Dans le creusement de la question de l’idée de communisme, je pointerais un autre écueil : l’appel à son lever en terme d’alternative au néolibéralisme. Bien que l’urgence des temps présents prenne le visage de l’invention d’un autre régime du vivre que le capitalisme, l’affirmation de l’hypothèse communiste me semble devoir être prise pour elle-même et non pas en contrepoids à un état de choses dominé par la loi du marché. Jouer exclusivement ou prioritairement le communisme comme substitut de l’empire marchand, c’est passer par pertes et profits le fait qu’il doive être posé en lui-même et non comme l’autre voie qui regagne ses lettres de noblesse lorsque l’adversaire se défait au fil de crises en chaîne. Cette justification indirecte par l’autre dont on s’arrache sent trop la théologie négative.

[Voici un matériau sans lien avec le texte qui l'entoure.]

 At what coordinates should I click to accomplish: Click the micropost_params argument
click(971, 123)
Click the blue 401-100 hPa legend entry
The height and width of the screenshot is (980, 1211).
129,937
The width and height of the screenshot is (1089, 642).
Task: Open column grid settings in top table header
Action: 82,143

L’idée communiste est davantage que la mise en avant de ce dont le capital fait litière (le principe d’égalité entre les existants) et davantage que la négation de ce que le capital prône (la loi de l’intérêt privé et du profit). Evaluer la pertinence, la fécondité d’un concept, c’est en passer par le dépli de ses effets et de ses impacts : la vitalité d’une notion se mesure alors aux affirmations vitales qu’elle produit. En soi, l’idée de communisme rassemble deux composantes : l’égalité comme principe et l’émancipation comme processus. Sa pertinence s’atteste par l’augmentation des puissances d’exister que l’idée promeut et entend acter. Qu’elle soit en outre l’autre choix qui nous permette de nous engager dans un au-delà du capitalisme ne s’élève que sur cette pertinence intrinsèque. 

En sa tenue minimale, l’idée de communisme implique l’affirmation d’une égalité entre les sujets inscrits dans un seul monde commun, sous l’horizon de l’émancipation. En son énoncé, elle tient le pari d’une montée des inexistants, des exclus, des sans-parts à l’existence, comme le dit Badiou d’une mutation du « nous ne sommes rien » en un « soyons tout ». Se placent sous la ligne communiste ceux qui explorent ce que peut un corps, ceux qui travaillent à la reconquête de ses puissances au terme du retournement-démantèlement des instances qui l’oppriment et l’entravent. Plus qu’une procédure politique, elle est un processus de subjectivation. Plus qu’une organisation collective, elle est une multiplicité d’agencements qui se déboîtent et se rejouent sans cesse et qui, aux rapports de pouvoir asseyant la domination, substituent des rapports de forces où s’exacerbent les puissances d’exister. Infléchie, revisitée sous une lueur spinoziste, l’idée de communisme implique :

1° Un congédiement des hiérarchies du pouvoir, de leur imposition transcendante (hiérarchies du pouvoir sur lesquelles se fonde le capitalisme quand bien même elles sont masquées par un dispositif rhizomatique de flux) au profit de diagrammes de puissances en pure immanence.

2° Une cartographie du commun qui favorise la divergence des séries, l’invention de singularités irréductibles, de flux de différences.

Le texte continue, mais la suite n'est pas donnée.